Worry not, for furnishings can be had for discounted rates with these ValuePenguin-researched strategies.
1. Take It with You
Finding a way to recycle your current chairs, tables and cabinets is the most affordable option out there. The U.S. Environmental Protection Agency has estimated that furniture accounts for more than 4% of household waste, which adds up to 9.8 million tons left at curbs every year. If you have older yet versatile pieces of furniture, consider ways to take them with you, whether that's by repainting or repairing.
If some of your current furniture is too big to easily remove from your old place, or move into your new one, services such as Dr. Sofa will disassemble it, transport it in pieces and reassemble it in your new home. For expensive furniture, particularly, the extra cost of this service may be less than your losses were you to simply leave the items behind and have to buy replacements.
2. Buy Used, Online or Off
Online classifieds like Craigslist (or, for the more sophisticated and stylish, Chairish) allow consumer-to-consumer sales, often at much lower prices than showroom discounts. On Craigslist particularly, you'll find deals on sellers' previously used Ikea furniture, which can be disassembled and rebuilt at lower cost than buying it new from the Swedish retailer.
Craigslist also allows you to post "Want" ads, but don't stop there. Use your social media feeds, from Facebook to LivingSocial, to announce to your friends and family that you're in the market for in-good-shape furniture. There's no shame in taking a nice antique hand-me-down from your aunt and uncle.
The benefit of buying from one of your neighbors, or someone you can drive to, is that you can see and touch the furniture you'll be buying as opposing to purchasing it blindly from an online retailer like Overstock.com, Big Lots or Amazon. (If you end up buying such a piece from someone you don't know, ask for its brand name and model number to compare it with the newer version online.)
If you prefer shopping offline altogether, consider flea markets and garage, estate or stoop sales. It's also a safe bet to browse your local thrift shops, which can range in quality, from Goodwill and The Salvation Army to high-luxury consignment stores.
If paying for used furniture breaks your budget, you may find furniture for free through Freecycle.org and the ReUseIt Network, two community-oriented online platforms that turn one person's excess furniture into another's new living room.
3. Get Discounts from Big-box Stores
When you change your address using the U.S. Postal Service's online portal, you'll likely be emailed discounts from the likes of Lowe's, Home Depot and Target. Each of these big-box stores offer new chairs and tables, for example, at a typically lower cost than a specialized furniture store. They should also offer free or lower-priced rates for shipping or delivery.

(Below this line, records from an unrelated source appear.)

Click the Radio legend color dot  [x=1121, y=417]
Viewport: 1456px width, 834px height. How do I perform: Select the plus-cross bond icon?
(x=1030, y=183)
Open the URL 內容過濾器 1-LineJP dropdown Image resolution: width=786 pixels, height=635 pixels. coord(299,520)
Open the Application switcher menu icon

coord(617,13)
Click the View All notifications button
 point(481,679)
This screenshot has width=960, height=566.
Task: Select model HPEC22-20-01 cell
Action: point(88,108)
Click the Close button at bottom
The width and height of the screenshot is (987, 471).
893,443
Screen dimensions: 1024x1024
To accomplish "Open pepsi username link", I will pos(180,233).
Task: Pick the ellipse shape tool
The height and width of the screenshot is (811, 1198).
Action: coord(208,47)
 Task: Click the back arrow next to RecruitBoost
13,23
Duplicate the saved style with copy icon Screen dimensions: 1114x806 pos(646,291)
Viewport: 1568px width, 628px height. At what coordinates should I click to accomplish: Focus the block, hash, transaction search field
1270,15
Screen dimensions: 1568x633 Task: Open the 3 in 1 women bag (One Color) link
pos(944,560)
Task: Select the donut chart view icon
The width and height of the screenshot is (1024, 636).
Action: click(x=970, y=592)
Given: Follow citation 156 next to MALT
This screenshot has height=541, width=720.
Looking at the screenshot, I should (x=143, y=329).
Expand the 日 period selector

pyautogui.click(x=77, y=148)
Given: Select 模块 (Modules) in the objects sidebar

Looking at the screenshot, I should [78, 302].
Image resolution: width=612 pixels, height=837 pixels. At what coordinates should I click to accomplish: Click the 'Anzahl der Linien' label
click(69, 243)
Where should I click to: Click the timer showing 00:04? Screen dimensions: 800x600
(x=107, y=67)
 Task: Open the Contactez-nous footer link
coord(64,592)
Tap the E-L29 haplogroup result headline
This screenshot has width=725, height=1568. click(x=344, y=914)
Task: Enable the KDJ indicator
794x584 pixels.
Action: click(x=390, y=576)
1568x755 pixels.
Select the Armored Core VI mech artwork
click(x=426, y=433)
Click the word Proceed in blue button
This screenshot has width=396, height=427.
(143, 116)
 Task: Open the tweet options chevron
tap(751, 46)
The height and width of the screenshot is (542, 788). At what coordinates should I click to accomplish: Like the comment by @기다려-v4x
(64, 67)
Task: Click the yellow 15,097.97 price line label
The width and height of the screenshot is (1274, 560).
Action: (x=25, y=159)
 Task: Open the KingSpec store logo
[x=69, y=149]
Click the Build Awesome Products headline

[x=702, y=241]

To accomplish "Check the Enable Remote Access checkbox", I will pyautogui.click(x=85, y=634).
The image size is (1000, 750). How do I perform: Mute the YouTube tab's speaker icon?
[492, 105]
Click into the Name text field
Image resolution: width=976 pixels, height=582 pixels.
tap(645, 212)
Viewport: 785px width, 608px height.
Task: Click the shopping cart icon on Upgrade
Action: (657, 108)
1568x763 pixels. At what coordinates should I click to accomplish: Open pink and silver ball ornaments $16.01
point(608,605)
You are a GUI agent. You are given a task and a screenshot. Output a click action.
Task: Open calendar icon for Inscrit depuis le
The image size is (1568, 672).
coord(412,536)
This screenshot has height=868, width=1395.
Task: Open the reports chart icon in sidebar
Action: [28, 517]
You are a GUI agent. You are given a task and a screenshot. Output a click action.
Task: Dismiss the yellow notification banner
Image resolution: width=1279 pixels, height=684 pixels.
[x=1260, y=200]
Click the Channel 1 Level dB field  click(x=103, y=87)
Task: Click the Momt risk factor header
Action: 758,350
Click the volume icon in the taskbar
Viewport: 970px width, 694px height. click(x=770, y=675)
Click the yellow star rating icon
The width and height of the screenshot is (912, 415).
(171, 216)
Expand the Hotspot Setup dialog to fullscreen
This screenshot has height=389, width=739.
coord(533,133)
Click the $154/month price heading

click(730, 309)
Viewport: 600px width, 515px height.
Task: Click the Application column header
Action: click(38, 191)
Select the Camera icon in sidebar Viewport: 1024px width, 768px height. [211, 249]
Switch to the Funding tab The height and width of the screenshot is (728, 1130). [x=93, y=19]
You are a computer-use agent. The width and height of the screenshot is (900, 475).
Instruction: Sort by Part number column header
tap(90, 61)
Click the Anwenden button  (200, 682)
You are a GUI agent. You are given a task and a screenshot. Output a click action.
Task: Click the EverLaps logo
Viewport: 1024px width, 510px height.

Some of these big-name store discounts, which your real estate agent may also have access to, will force you to visit the brick-and-mortars. If driving to shop is an option, consider visiting some warehouse stores as well since their prices may be lower than regular furniture shops.
4. Time Your Shopping at Your Local Retailer
Like car dealerships, your local furniture retailer — whether it's Jennifer's Convertibles or a mom-and-pop shop — will offer sales on secondary American holidays, such as Martin Luther King Jr. Day or President's Day Weekend. If you're in the market for a customized but still reasonably-priced sofa (maybe you want to choose the fabric and add a sleeper option), and are flexible on when you buy it, consider delaying your purchase until the next such “holiday sales event.” Retailers also have sales during the month before new models are released, typically during the winter and summer, to clear out old inventory before the new stock hits the showroom floor.
While surveying the showroom floor, also recall that lesser known brands in more basic colors (gray, black, white, for example) are likely to come cheaper than trendier names and brighter hues. Once you've found the piece you'd like to take home, ask the salesperson if he or she can offer a better price. Alternatively, a scratched-up floor model, or a piece stashed in the store's "Clearance" section, may offer the best value of all.
5. Take DIY to an Extreme
Making a piece of furniture will almost always be more economical than buying one. Of course, it will also be more time-intensive. For the handy creatives among you, consider turning two-by-fours into tables using good old-fashioned research (try YouTube) and, probably, trial and error.